Carl Wilhelm Ludwig Bruch (1819-1884)
Carl Wilhelm Ludwig Bruch was born in 1819 in the city of Mainz. He studied medicine in Berlin and later in Gießen, where he received his doctorate in 1842. In 1844 Bruch was appointed to a position at the University of Heidelberg.
Here he helped Tiedemann teach the anatomy, pathologic anatomy, embryology as well as the evolving histology courses. In his quest to become a professor, Bruch published an article on his discovery of a membrane in the eye.
However, in January 1845 he was informed by the University that, because of current laws, he had to translate his submission from German into Latin. Instead of translating this work, he instead chose to submit a new article on rigor mortis. Bruch received a summa cum laude for this work, but his initial article about "Bruch's membrane" in the eye made him forever famous in anatomy.

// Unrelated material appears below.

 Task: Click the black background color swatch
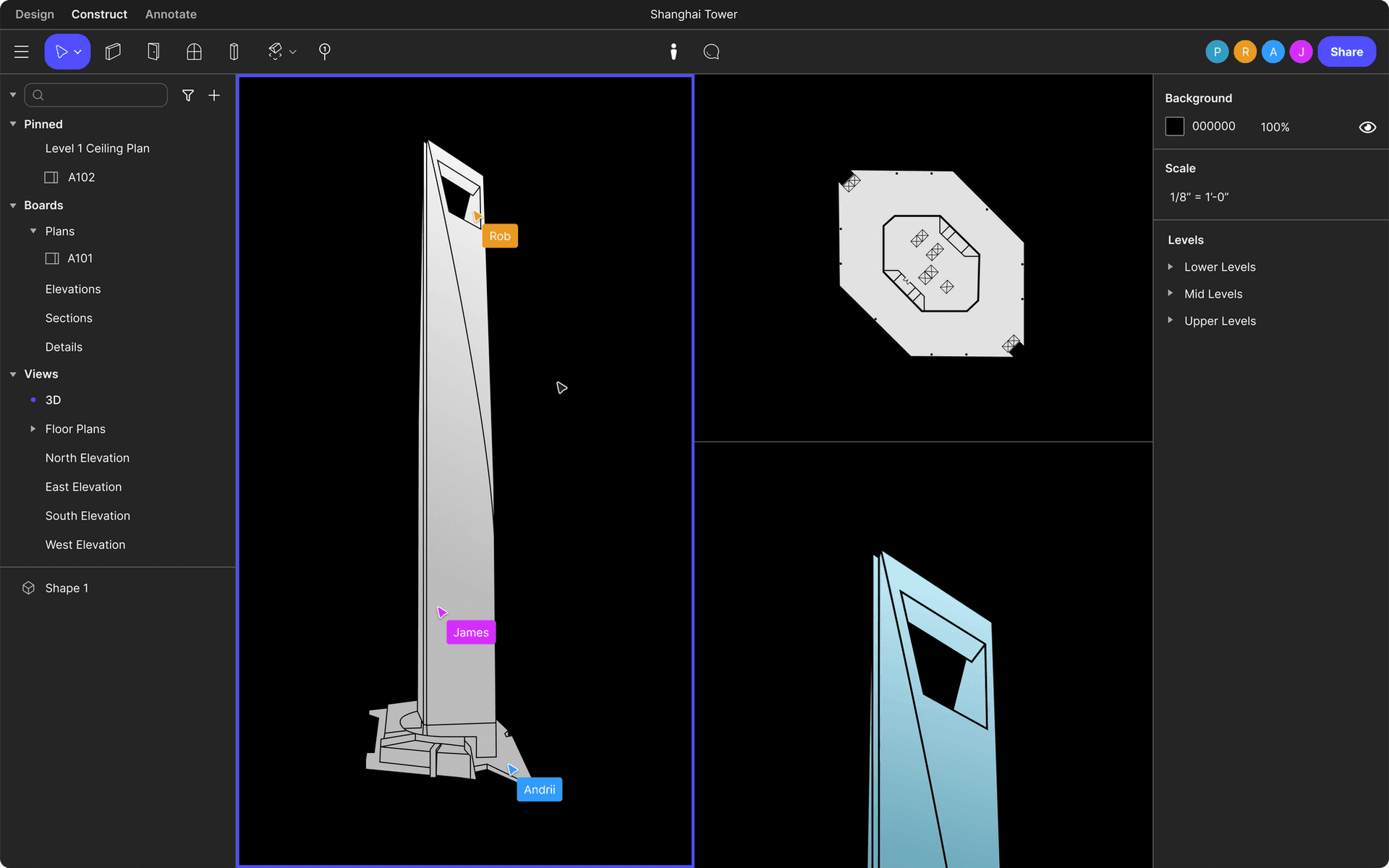pos(1174,127)
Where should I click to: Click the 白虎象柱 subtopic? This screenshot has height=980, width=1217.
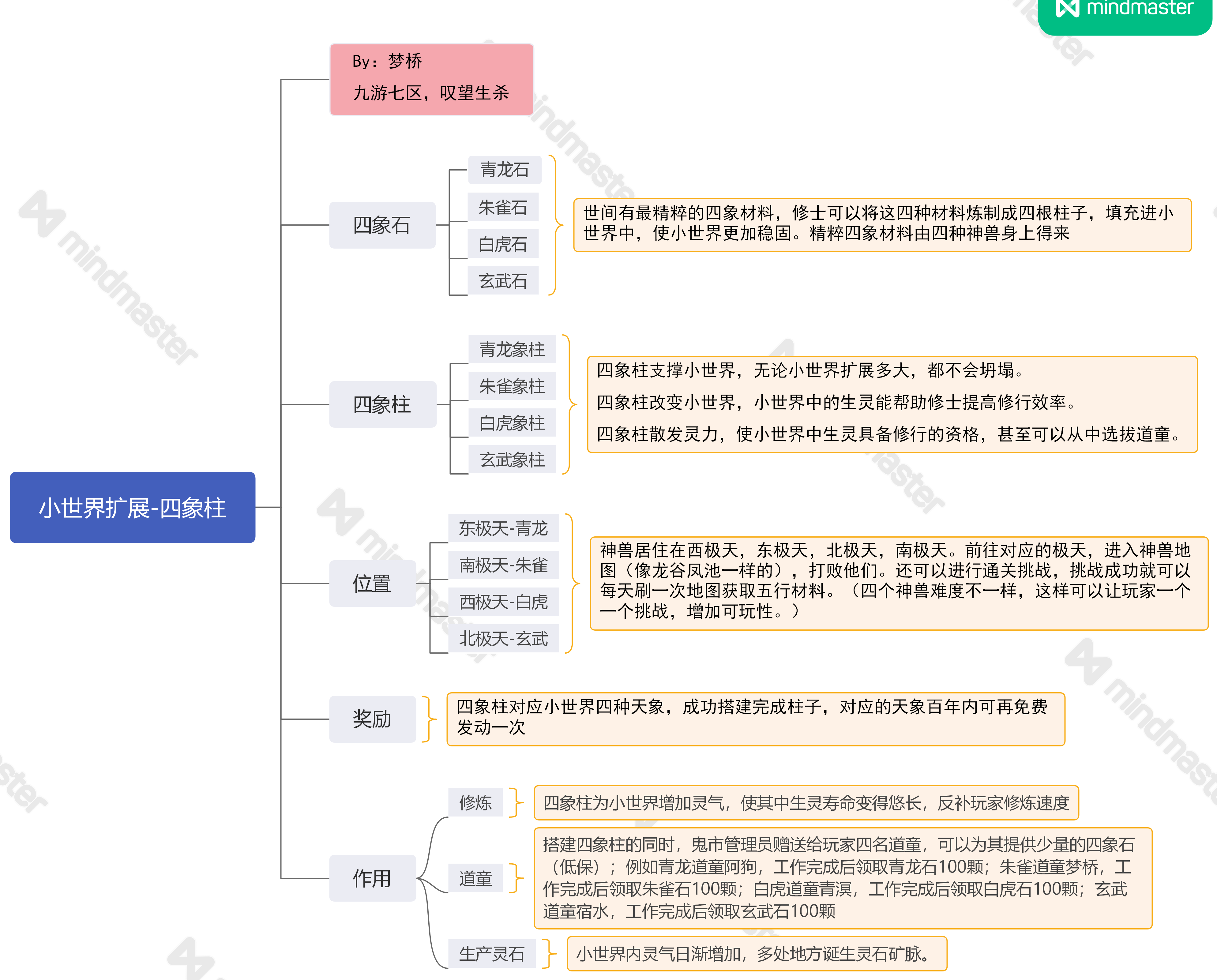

In 1850 he accepted a professorship in Basel, but returned to Gießen 5 years later, where he continued his professional career. Because of poor health he was forced into retirement at the age of 41, only 5 years after his "calling".
He continued teaching, though. Bruch gave presentations for the Senckenbergische Naturforschende Gesellschaft (Senckenberg Society of Scientists) in Frankfurt, in which his friend the anatomist Johann Christian Lucae was also a member. In 1884 Bruch died in an asylum for the mentally ill in Heppenheim due to an unknown nervous disorder.